The coronavirus pandemic has driven up death rates in some parts of London to double what they are in a usual year, data has revealed.
Statistics show that the number of people who died in the first five months of 2020 was massively increased across the country by the Covid-19 epidemic.
The Office for National Statistics yesterday revealed that at least 56,000 'excess deaths' have been recorded in England and Wales alone.
And while not all of these people have been direct victims of the coronavirus, many have died as a result of indirect impacts of the outbreak, such as reduced hospital services.
Brent, in London, is the worst affected part of Britain by this measure, with the number of people dying there soaring from 447 in January-May in an average year to 925 this year. That is an increase of 108 per cent.
Data analysed by The Telegraph shows that 17 out of the 20 worst affected places across the UK are all boroughs of the capital.
Others that saw their death rate approximately double were Harrow (99.7 per cent increase), Newham (95.4 per cent) and Enfield (90.3 per cent).
The highest increase in deaths outside of London was seen in Hertsmere in Hertfordshire, where fatalities rose by 86.2 per cent from 236 to 439.
Separate data published yesterday showed that Birmingham has seen the highest number of deaths directly caused by the coronavirus, with 1,082 victims.
This was followed by Leeds (605), County Durham (567) and Liverpool (529). The overall deaths statistics suggest smaller proportions of those populations were affected by the epidemic.
The number of excess deaths in England and Wales spiked dramatically during the peak of the coronavirus outbreak. Professor Carl Heneghan, an Oxford University epidemiologist, predicted that the number of people dying would fall to average levels again by July
Separate data published yesterday showed that Birmingham has recorded the most deaths of diagnosed coronavirus patients, with 1,082 victims
The data includes people who died of any cause between January 1 and May 22, or up to May 24 in Scotland.
More than a dozen areas in England and Wales actually appeared to be unaffected by the virus and saw the numbers of people dying fall to lower-than average levels.
In North East Lincolnshire the death rate dropped by 8.8 per cent, while it fell by 8.2 per cent in Conwy, Wales, and by five per cent on Anglesey, off the Welsh coast.

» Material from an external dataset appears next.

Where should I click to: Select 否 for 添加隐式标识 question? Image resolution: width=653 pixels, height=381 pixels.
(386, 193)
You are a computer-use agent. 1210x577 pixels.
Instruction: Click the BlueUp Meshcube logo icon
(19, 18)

Excess deaths are considered to be an accurate measure of the number of people killed by the pandemic because they include a broader spectrum of victims.
As well as including people who may have died with Covid-19 without ever being tested, the data also shows how many more people died because their medical treatment was postponed, for example, or who didn't or couldn't get to hospital when they were seriously ill.

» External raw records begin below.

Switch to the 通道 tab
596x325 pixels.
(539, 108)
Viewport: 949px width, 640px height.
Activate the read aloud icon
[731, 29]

|PLACE NAME||AVERAGE DEATHS||2020 DEATHS||EXCESS DEATHS||% CHANGE|
Experts are divided, however, on how accurate excess deaths are as a measure.
WEEKLY CORONAVIRUS DEATHS ARE LOWEST SINCE LOCKDOWN
The weekly coronavirus death toll in England and Wales has dropped to its lowest levels since the lockdown began in March, promising statistics today revealed.

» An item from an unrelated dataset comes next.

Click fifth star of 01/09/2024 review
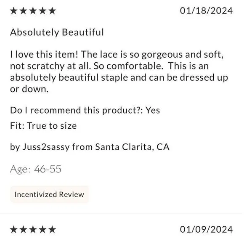Image resolution: width=244 pixels, height=244 pixels. coord(52,230)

Data from the Office for National Statistics showed 1,983 people died across the two counties in the week ending May 22, down from 2,766 a week earlier and the lowest figure for two months.
Every week since March 27 has recorded more fatalities from the virus, showing that Britain is now en route to how it was before the unprecedented lockdown was imposed on March 23.
At the peak of the outbreak, a staggering 16,000 people in England and Wales died of the coronavirus in just two weeks in April.
But the sobering statistics also show that there have now almost certainly been more than 50,000 people killed by Covid-19 across the UK this year.
The coronavirus was listed as a contributing factor on the death certificates of at least 47,871 people by May 22, cementing Britain's position as one of the worst-hit countries in the world.
Oxford University's Professor Carl Heneghan yesterday said that comparing deaths this year to an average taken from the past five years overlooked population growth.
He said the average could have been expected to be higher because there are more people, and more elderly people, in the UK than there were in 2015.
If true, this could mean the impact of the Covid-19 epidemic was overestimated.
Meanwhile, the University of Cambridge's Professor David Spiegelhalter, argued the measure is still useful.
He said: 'Deaths this year were tracking pretty close to, but below, the five year average. There is no perfect baseline.
'I still think [the five-year average] is useful to give an idea of trends, peaks and spikes, but it is not a precise measure.'
Professor Heneghan yesterday said he expects the number of deaths to have returned to normal by next week.
He said: 'If the trends continue, the deaths look like they will be back to where they should be normally by next week.
'There's been a continued reduction in hospital deaths, care home outbreaks are coming down so the "all deaths" by (week) 22 I'm expecting will be back to where we should be.'
Professor Heneghan said there may be no Covid-19 deaths by the end of June - which would follow Spain yesterday. Italy is still reporting between 50 and 100 deaths per day, and France around 30.
'But it also depends on what happens next, within sporadic outbreaks,' Professor Heneghan said.
Experts say that unless care home and hospital outbreaks cannot be stopped, deaths caused by the coronavirus will continue at low levels.